Just guessing, but I suspect the "complex reaction"
is hiding a requirement that this process take place
at pressures typical only of stellar interiors.

One wonders a bit, if the reaction is so productive,
that it is not used in weapons or tokomak projects
compared to deuterium or tritium, since 11B5 seems to
be the _majority_ isotope, and thus abundant and
presumably cheap:



It doesn't work in magnetic fusion reactors because
the bremsstrahlung losses exceed the fusion output
(this is true of anything beyond DT, D3He, or perhaps
DD).

In a bomb, the compressed fuel is enclosed in a capsule
that retards the escape of radiation.
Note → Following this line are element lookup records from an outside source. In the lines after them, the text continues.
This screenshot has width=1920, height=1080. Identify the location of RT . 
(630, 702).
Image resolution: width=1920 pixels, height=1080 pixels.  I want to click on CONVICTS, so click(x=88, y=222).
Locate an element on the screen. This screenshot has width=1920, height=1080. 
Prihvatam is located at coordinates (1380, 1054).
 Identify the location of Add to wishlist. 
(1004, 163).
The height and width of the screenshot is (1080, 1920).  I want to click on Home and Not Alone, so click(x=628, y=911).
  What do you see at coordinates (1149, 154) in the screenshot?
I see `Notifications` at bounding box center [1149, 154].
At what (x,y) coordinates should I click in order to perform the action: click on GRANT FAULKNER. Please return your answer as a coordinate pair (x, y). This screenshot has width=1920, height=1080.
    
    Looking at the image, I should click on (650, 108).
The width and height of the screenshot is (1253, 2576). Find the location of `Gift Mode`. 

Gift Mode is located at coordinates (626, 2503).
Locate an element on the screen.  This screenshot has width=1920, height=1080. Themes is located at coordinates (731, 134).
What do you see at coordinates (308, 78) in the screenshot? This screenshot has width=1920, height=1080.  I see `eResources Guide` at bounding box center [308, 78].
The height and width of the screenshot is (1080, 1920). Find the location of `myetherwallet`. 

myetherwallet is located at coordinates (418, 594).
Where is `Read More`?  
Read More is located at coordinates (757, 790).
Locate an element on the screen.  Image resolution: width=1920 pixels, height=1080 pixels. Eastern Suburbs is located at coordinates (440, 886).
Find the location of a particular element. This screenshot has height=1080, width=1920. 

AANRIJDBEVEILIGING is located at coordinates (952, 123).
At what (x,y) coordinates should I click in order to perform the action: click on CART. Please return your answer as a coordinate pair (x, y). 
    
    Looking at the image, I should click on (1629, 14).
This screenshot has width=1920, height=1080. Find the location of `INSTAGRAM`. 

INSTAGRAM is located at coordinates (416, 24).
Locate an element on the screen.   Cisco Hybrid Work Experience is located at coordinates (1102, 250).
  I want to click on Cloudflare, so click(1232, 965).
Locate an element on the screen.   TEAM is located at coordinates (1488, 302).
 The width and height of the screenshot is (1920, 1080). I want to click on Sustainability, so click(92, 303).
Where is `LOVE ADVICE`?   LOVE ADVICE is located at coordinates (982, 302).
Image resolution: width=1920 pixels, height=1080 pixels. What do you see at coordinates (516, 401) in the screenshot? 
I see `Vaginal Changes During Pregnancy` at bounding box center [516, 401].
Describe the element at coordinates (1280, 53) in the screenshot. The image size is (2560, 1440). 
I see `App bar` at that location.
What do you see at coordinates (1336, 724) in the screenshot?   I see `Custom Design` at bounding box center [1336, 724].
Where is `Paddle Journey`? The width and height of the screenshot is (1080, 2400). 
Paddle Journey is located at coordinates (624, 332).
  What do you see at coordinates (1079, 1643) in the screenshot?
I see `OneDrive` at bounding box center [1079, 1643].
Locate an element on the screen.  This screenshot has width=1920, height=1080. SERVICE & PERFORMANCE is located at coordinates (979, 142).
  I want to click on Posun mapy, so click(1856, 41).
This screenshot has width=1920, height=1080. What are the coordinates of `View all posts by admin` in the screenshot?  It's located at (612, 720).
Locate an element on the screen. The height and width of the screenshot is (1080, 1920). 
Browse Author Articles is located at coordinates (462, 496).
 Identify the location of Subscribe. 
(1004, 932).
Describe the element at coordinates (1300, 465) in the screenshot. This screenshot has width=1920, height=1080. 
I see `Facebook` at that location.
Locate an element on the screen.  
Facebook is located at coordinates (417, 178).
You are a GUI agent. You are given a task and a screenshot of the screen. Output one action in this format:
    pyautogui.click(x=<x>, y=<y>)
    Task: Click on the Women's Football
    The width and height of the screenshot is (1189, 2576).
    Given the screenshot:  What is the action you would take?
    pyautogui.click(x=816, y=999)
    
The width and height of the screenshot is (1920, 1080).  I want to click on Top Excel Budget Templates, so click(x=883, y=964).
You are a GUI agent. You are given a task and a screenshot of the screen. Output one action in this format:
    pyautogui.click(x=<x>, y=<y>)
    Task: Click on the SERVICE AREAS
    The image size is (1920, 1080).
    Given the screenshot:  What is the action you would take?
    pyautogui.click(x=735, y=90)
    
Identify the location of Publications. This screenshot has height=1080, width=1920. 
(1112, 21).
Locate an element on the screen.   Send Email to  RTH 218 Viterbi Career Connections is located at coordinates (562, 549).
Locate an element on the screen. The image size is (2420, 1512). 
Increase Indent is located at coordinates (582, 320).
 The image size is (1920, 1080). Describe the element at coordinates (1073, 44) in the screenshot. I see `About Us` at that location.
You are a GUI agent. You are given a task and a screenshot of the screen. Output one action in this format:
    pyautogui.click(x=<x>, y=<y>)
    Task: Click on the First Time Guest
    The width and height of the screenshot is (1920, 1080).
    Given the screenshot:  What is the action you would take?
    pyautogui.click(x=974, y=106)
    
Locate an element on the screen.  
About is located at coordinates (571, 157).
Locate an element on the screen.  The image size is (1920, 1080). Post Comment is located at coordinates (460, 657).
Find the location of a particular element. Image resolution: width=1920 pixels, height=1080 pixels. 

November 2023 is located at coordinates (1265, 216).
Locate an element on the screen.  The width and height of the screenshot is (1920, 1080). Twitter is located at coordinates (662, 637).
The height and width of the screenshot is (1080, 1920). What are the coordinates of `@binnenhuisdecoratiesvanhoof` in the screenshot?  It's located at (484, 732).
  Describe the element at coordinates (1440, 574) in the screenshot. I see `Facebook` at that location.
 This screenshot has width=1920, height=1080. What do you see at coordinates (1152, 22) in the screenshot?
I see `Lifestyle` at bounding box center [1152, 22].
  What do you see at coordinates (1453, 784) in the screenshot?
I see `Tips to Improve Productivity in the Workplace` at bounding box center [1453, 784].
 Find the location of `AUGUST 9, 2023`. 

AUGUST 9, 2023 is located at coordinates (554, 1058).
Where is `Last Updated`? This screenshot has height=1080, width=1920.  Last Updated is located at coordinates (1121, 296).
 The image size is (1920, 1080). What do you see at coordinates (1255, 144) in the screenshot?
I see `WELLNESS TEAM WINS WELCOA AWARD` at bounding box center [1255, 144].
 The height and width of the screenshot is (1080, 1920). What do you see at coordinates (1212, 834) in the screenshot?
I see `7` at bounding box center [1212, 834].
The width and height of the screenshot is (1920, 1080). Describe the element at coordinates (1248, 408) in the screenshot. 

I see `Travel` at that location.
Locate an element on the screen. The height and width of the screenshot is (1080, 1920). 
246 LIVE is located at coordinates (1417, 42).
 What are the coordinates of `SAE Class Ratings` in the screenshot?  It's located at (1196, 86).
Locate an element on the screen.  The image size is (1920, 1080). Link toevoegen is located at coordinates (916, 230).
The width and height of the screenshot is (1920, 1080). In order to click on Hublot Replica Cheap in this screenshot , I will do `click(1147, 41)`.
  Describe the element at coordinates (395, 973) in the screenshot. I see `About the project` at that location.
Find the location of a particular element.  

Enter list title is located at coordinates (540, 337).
It comes into
thermodynamic equilibrium with the photons, which
assume a blackbody spectrum at the temperature of the
fuel. The energy per volume of this radiation goes
as T^4, so the hotter the fuel, the more energy bleeds off into
this radiation bath, and the more the fuel has to be
compressed to compensate. High Z materials are also
harder to compress.

Anyway, deuterium is also pretty cheap, as nuclear weapons
systems go.

BTW, 11B+p is not aneutronic, since there are neutron-producing
side reactions like 4He + 11B -- 14N + n, as well as
p + 11B -- 12C + gamma that produces a very hard photon.